D'earth regularly plays at Miller's Downtown on the Charlottesville pedestrian mall with other musicians including JC Kuhl, Pete Spaar, Jamal Millner, DJ Harrison, Pureum Jin, Brian Caputo, Wells Hanley, Adam Larrabee, Brian Jones, and many others. He often played at Fellini's No. 9 with Devonne Harris (drums), Bob Hallahan (piano), and Pete Spaar (upright bass).
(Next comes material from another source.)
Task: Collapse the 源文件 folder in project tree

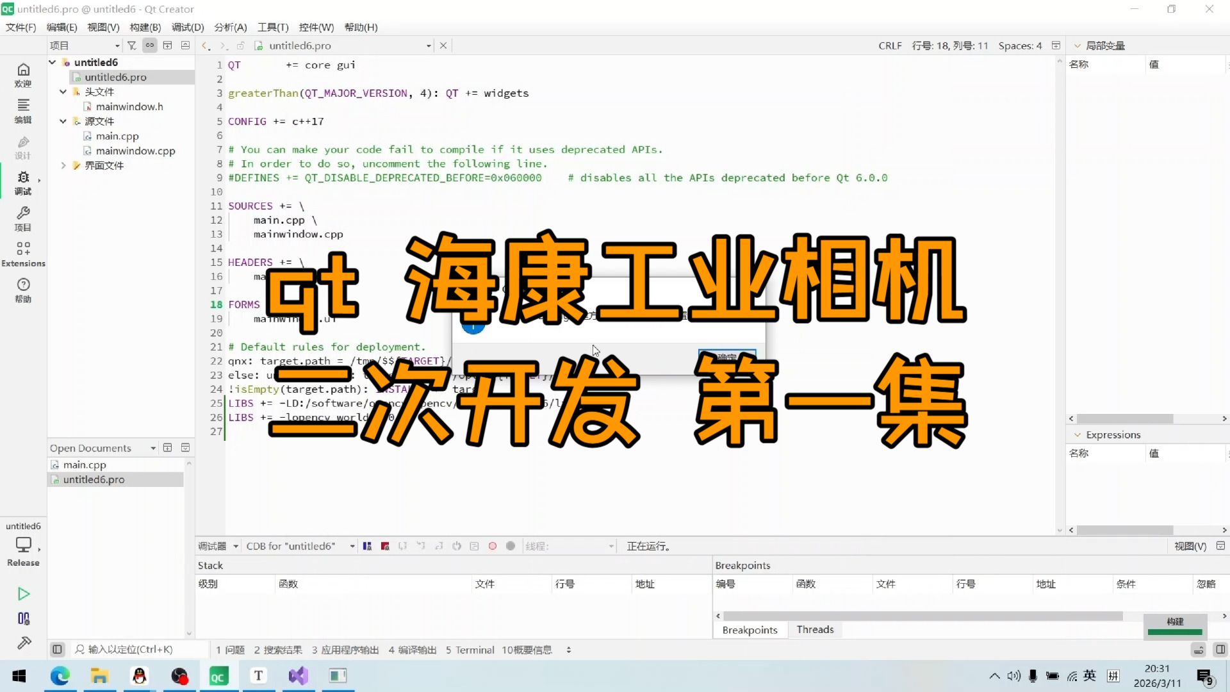Action: pos(63,121)
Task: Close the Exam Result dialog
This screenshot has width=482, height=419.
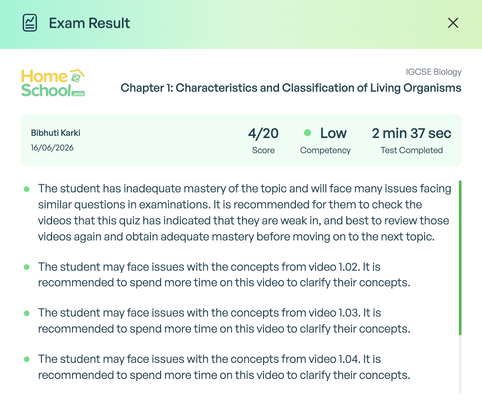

D'earth makes frequent appearances with younger up-and-coming players as well as older mainstay musicians alike in the Richmond, Virginia, area. D'earth is known for his work with musicians such as Miles Davis, Buddy Rich, Dave Matthews Band, and Emily Remler. He has recorded for Vanguard Records, ENJA Records, DoubleTime Jazz, and his own Cosmology label.

==Discography==
Solo

On (Cosmology, 2013)
1. Yo, Susannah
2. What Woody Do (Adam's Vamp)
3. Prelude II
4. Outside Insight
5. Market
6. Goodbye Secret King (for LeRoi Moore)
7. Lady on a Train
8. We Shall See
9. Water Is The Blood of Earth

- John D'earth - trumpet, flugelhorn
- Pete Spaar - bass
- Wells Hanley - piano
- Devonne Harris - drums
- J.C. Kuhl - tenor saxophone

Restoration Comedy (Double-Time, 2000)
- John D'earth - trumpet, composer, producer
- Howard Curtis - drums
- Mike Richmond - upright bass
- Mulgrew Miller - piano
- Jerry Bergonzi - sax

Thursday Night Live at Millers (Cosmology, 1998)
- John D'earth - trumpet
- Dawn Thompson - vocals
- Jeff Decker and Bobby Read - saxophones
- Jamal Millner - guitar
- Wells Hanley - piano
- Pete Spaar - upright bass
- Robert Jospé - drums
- guest Doug Bethel - trombone
- produced by Greg Howard

One Bright Glance (Enja, 1990)
- John D'earth - trumpet, composer
- John Abercrombie - guitar, guitar synthesizer
- Marc Johnson - bass
- Howard Curtis - drums
- Steve Gaboury - producer, engineer

With Thompson D'earth

When the Serpent Flies (Cosmology, 2006)
- Dawn Thompson - vocals
- John D'earth - trumpet and flugelhorn
- J.C. Kuhl - tenor saxophone
- Jamal Millner - guitar
- Daniel Clarke - piano
- Pete Spaar - double bass
- Brian Caputo - drums
- produced by Greg Howard

Mercury (Cosmology, 2001)
- Dawn Thompson - vocals
- John D'Earth - trumpet
- Carter Beauford - drums
- Dave Matthews - vocals
- Jamal Millner - guitar
- Bobby Read - sax
- Wells Hanley - piano
- Pete Spaar - upright bass
- produced by Greg Howard

===As sideman===
With Ray Anderson
- Big Band Record (Gramavision, 1994) with the George Gruntz Concert Jazz Band
With Emily Remler
- Transitions (Concord Records, 1983)
- Catwalk (Concord, 1985)

== Honors, awards, distinctions ==
- D'earth appears in The Biographical Encyclopedia of Jazz, by Leonard Feather and Ira Gitler
(Oxford University Press, 1999); pages 175–76.

== Personal ==
D'earth appeared regularly with his vocalist wife Dawn Thompson, who died August 31, 2017, after surviving nine years with brain cancer. She was born in Alexandria, Virginia, on October 9, 1946.